** START OF Extracted entries **

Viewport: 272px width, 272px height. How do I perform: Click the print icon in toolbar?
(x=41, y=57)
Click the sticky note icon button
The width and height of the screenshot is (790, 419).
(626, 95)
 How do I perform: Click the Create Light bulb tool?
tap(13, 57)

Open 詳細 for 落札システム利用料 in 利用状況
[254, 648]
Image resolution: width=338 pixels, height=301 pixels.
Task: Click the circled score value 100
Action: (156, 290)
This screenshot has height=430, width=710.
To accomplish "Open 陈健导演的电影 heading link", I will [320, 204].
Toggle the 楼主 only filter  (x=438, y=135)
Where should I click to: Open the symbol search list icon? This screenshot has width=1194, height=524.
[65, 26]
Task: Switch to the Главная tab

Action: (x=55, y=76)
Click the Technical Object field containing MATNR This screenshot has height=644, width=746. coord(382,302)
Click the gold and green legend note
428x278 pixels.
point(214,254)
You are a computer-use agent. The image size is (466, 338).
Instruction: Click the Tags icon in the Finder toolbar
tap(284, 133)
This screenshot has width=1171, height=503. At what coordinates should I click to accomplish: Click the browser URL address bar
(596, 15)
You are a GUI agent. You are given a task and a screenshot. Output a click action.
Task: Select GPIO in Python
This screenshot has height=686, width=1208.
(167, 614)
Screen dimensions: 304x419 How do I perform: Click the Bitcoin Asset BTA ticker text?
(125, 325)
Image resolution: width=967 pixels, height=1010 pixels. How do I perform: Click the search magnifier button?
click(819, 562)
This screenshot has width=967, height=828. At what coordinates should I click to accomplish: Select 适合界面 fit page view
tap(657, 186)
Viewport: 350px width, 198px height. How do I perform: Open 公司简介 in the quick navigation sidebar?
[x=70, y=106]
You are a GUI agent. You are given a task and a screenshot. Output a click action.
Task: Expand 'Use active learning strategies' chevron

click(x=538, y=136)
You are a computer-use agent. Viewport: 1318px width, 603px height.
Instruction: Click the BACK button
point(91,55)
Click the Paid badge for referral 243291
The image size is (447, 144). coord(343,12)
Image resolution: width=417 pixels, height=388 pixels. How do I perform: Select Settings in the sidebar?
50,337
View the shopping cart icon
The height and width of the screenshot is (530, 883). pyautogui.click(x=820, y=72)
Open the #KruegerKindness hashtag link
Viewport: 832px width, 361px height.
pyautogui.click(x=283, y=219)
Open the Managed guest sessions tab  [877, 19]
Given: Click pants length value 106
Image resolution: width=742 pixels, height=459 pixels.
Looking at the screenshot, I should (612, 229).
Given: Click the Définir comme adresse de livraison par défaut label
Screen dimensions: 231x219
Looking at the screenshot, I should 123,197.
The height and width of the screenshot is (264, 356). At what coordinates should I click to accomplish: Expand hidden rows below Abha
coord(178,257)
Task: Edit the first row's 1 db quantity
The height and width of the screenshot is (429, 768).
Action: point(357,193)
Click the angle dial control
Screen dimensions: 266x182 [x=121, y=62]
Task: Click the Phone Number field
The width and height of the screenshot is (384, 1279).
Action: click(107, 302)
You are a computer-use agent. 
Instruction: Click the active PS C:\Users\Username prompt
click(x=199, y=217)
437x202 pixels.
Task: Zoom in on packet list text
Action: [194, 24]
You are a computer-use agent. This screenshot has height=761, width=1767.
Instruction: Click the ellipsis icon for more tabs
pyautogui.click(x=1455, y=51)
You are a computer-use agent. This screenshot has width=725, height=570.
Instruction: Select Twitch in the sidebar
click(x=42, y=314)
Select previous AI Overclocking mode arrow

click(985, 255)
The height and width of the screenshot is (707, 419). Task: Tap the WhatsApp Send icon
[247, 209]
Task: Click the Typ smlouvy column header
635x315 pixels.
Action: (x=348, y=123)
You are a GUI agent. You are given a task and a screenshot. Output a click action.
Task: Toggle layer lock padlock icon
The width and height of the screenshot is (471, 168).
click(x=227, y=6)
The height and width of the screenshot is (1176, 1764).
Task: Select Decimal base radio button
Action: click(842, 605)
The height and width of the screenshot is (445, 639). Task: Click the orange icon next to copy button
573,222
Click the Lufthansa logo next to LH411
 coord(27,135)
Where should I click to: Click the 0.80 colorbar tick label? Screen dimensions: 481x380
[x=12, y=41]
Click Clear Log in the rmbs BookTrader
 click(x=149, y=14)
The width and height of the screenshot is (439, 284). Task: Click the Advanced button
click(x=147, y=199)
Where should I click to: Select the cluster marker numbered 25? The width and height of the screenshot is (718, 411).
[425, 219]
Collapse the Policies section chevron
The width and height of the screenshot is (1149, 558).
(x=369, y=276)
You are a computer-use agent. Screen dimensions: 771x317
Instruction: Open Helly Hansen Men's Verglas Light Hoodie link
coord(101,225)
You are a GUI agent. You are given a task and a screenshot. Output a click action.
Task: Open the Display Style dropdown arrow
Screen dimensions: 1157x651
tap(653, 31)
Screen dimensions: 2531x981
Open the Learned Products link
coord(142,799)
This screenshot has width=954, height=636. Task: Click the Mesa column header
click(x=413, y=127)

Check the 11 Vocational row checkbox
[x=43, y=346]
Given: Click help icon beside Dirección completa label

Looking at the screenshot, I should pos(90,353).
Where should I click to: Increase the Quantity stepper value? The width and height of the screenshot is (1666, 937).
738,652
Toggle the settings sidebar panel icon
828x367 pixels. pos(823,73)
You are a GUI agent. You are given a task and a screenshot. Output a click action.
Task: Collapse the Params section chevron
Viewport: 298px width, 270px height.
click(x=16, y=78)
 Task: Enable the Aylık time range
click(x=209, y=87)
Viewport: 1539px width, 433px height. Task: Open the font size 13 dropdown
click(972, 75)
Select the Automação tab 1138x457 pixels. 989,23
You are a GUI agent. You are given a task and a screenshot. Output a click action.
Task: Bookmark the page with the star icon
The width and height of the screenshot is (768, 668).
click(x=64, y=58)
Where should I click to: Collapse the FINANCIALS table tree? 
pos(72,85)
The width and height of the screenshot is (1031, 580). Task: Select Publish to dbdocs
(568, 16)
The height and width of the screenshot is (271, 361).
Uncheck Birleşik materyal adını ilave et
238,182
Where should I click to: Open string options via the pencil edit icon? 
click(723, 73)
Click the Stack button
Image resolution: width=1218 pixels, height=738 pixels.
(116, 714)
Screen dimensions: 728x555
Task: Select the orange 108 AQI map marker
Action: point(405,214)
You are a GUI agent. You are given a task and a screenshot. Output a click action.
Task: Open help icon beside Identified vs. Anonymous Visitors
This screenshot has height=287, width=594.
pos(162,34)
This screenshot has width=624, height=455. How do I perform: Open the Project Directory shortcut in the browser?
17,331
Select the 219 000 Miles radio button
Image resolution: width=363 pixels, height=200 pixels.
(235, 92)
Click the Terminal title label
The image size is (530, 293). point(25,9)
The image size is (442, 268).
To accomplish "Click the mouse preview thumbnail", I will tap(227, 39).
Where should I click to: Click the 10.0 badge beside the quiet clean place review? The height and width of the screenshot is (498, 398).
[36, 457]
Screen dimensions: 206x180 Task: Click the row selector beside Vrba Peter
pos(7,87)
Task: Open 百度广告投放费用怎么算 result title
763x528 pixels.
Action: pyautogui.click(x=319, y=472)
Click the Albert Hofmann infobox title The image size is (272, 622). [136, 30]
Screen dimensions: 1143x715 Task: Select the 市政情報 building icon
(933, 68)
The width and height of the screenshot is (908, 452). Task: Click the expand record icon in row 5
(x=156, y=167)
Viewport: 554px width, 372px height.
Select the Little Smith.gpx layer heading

** END OF Extracted entries **

### [What you will do]
Swap "magnifier" for "magnifying glass" throughout the source data above, and reproduce every line with nothing else changed.

### [Response]
Viewport: 272px width, 272px height. How do I perform: Click the print icon in toolbar?
(x=41, y=57)
Click the sticky note icon button
The width and height of the screenshot is (790, 419).
(626, 95)
 How do I perform: Click the Create Light bulb tool?
tap(13, 57)

Open 詳細 for 落札システム利用料 in 利用状況
[254, 648]
Image resolution: width=338 pixels, height=301 pixels.
Task: Click the circled score value 100
Action: (156, 290)
This screenshot has height=430, width=710.
To accomplish "Open 陈健导演的电影 heading link", I will [320, 204].
Toggle the 楼主 only filter  (x=438, y=135)
Where should I click to: Open the symbol search list icon? This screenshot has width=1194, height=524.
[65, 26]
Task: Switch to the Главная tab

Action: (x=55, y=76)
Click the Technical Object field containing MATNR This screenshot has height=644, width=746. coord(382,302)
Click the gold and green legend note
428x278 pixels.
point(214,254)
You are a computer-use agent. The image size is (466, 338).
Instruction: Click the Tags icon in the Finder toolbar
tap(284, 133)
This screenshot has width=1171, height=503. At what coordinates should I click to accomplish: Click the browser URL address bar
(596, 15)
You are a GUI agent. You are given a task and a screenshot. Output a click action.
Task: Select GPIO in Python
This screenshot has height=686, width=1208.
(167, 614)
Screen dimensions: 304x419 How do I perform: Click the Bitcoin Asset BTA ticker text?
(125, 325)
Image resolution: width=967 pixels, height=1010 pixels. How do I perform: Click the search magnifying glass button?
click(819, 562)
This screenshot has width=967, height=828. At what coordinates should I click to accomplish: Select 适合界面 fit page view
tap(657, 186)
Viewport: 350px width, 198px height. How do I perform: Open 公司简介 in the quick navigation sidebar?
[x=70, y=106]
You are a GUI agent. You are given a task and a screenshot. Output a click action.
Task: Expand 'Use active learning strategies' chevron

click(x=538, y=136)
You are a computer-use agent. Viewport: 1318px width, 603px height.
Instruction: Click the BACK button
point(91,55)
Click the Paid badge for referral 243291
The image size is (447, 144). coord(343,12)
Image resolution: width=417 pixels, height=388 pixels. How do I perform: Select Settings in the sidebar?
50,337
View the shopping cart icon
The height and width of the screenshot is (530, 883). pyautogui.click(x=820, y=72)
Open the #KruegerKindness hashtag link
Viewport: 832px width, 361px height.
pyautogui.click(x=283, y=219)
Open the Managed guest sessions tab  [877, 19]
Given: Click pants length value 106
Image resolution: width=742 pixels, height=459 pixels.
Looking at the screenshot, I should (612, 229).
Given: Click the Définir comme adresse de livraison par défaut label
Screen dimensions: 231x219
Looking at the screenshot, I should 123,197.
The height and width of the screenshot is (264, 356). At what coordinates should I click to accomplish: Expand hidden rows below Abha
coord(178,257)
Task: Edit the first row's 1 db quantity
The height and width of the screenshot is (429, 768).
Action: point(357,193)
Click the angle dial control
Screen dimensions: 266x182 [x=121, y=62]
Task: Click the Phone Number field
The width and height of the screenshot is (384, 1279).
Action: click(107, 302)
You are a computer-use agent. 
Instruction: Click the active PS C:\Users\Username prompt
click(x=199, y=217)
437x202 pixels.
Task: Zoom in on packet list text
Action: [194, 24]
You are a computer-use agent. This screenshot has height=761, width=1767.
Instruction: Click the ellipsis icon for more tabs
pyautogui.click(x=1455, y=51)
You are a computer-use agent. This screenshot has width=725, height=570.
Instruction: Select Twitch in the sidebar
click(x=42, y=314)
Select previous AI Overclocking mode arrow

click(985, 255)
The height and width of the screenshot is (707, 419). Task: Tap the WhatsApp Send icon
[247, 209]
Task: Click the Typ smlouvy column header
635x315 pixels.
Action: (x=348, y=123)
You are a GUI agent. You are given a task and a screenshot. Output a click action.
Task: Toggle layer lock padlock icon
The width and height of the screenshot is (471, 168).
click(x=227, y=6)
The height and width of the screenshot is (1176, 1764).
Task: Select Decimal base radio button
Action: click(842, 605)
The height and width of the screenshot is (445, 639). Task: Click the orange icon next to copy button
573,222
Click the Lufthansa logo next to LH411
 coord(27,135)
Where should I click to: Click the 0.80 colorbar tick label? Screen dimensions: 481x380
[x=12, y=41]
Click Clear Log in the rmbs BookTrader
 click(x=149, y=14)
The width and height of the screenshot is (439, 284). Task: Click the Advanced button
click(x=147, y=199)
Where should I click to: Select the cluster marker numbered 25? The width and height of the screenshot is (718, 411).
[425, 219]
Collapse the Policies section chevron
The width and height of the screenshot is (1149, 558).
(x=369, y=276)
You are a computer-use agent. Screen dimensions: 771x317
Instruction: Open Helly Hansen Men's Verglas Light Hoodie link
coord(101,225)
You are a GUI agent. You are given a task and a screenshot. Output a click action.
Task: Open the Display Style dropdown arrow
Screen dimensions: 1157x651
tap(653, 31)
Screen dimensions: 2531x981
Open the Learned Products link
coord(142,799)
This screenshot has width=954, height=636. Task: Click the Mesa column header
click(x=413, y=127)

Check the 11 Vocational row checkbox
[x=43, y=346]
Given: Click help icon beside Dirección completa label

Looking at the screenshot, I should pos(90,353).
Where should I click to: Increase the Quantity stepper value? The width and height of the screenshot is (1666, 937).
738,652
Toggle the settings sidebar panel icon
828x367 pixels. pos(823,73)
You are a GUI agent. You are given a task and a screenshot. Output a click action.
Task: Collapse the Params section chevron
Viewport: 298px width, 270px height.
click(x=16, y=78)
 Task: Enable the Aylık time range
click(x=209, y=87)
Viewport: 1539px width, 433px height. Task: Open the font size 13 dropdown
click(972, 75)
Select the Automação tab 1138x457 pixels. 989,23
You are a GUI agent. You are given a task and a screenshot. Output a click action.
Task: Bookmark the page with the star icon
The width and height of the screenshot is (768, 668).
click(x=64, y=58)
Where should I click to: Collapse the FINANCIALS table tree? 
pos(72,85)
The width and height of the screenshot is (1031, 580). Task: Select Publish to dbdocs
(568, 16)
The height and width of the screenshot is (271, 361).
Uncheck Birleşik materyal adını ilave et
238,182
Where should I click to: Open string options via the pencil edit icon? 
click(723, 73)
Click the Stack button
Image resolution: width=1218 pixels, height=738 pixels.
(116, 714)
Screen dimensions: 728x555
Task: Select the orange 108 AQI map marker
Action: point(405,214)
You are a GUI agent. You are given a task and a screenshot. Output a click action.
Task: Open help icon beside Identified vs. Anonymous Visitors
This screenshot has height=287, width=594.
pos(162,34)
This screenshot has width=624, height=455. How do I perform: Open the Project Directory shortcut in the browser?
17,331
Select the 219 000 Miles radio button
Image resolution: width=363 pixels, height=200 pixels.
(235, 92)
Click the Terminal title label
The image size is (530, 293). point(25,9)
The image size is (442, 268).
To accomplish "Click the mouse preview thumbnail", I will tap(227, 39).
Where should I click to: Click the 10.0 badge beside the quiet clean place review? The height and width of the screenshot is (498, 398).
[36, 457]
Screen dimensions: 206x180 Task: Click the row selector beside Vrba Peter
pos(7,87)
Task: Open 百度广告投放费用怎么算 result title
763x528 pixels.
Action: pyautogui.click(x=319, y=472)
Click the Albert Hofmann infobox title The image size is (272, 622). [136, 30]
Screen dimensions: 1143x715 Task: Select the 市政情報 building icon
(933, 68)
The width and height of the screenshot is (908, 452). Task: Click the expand record icon in row 5
(x=156, y=167)
Viewport: 554px width, 372px height.
Select the Little Smith.gpx layer heading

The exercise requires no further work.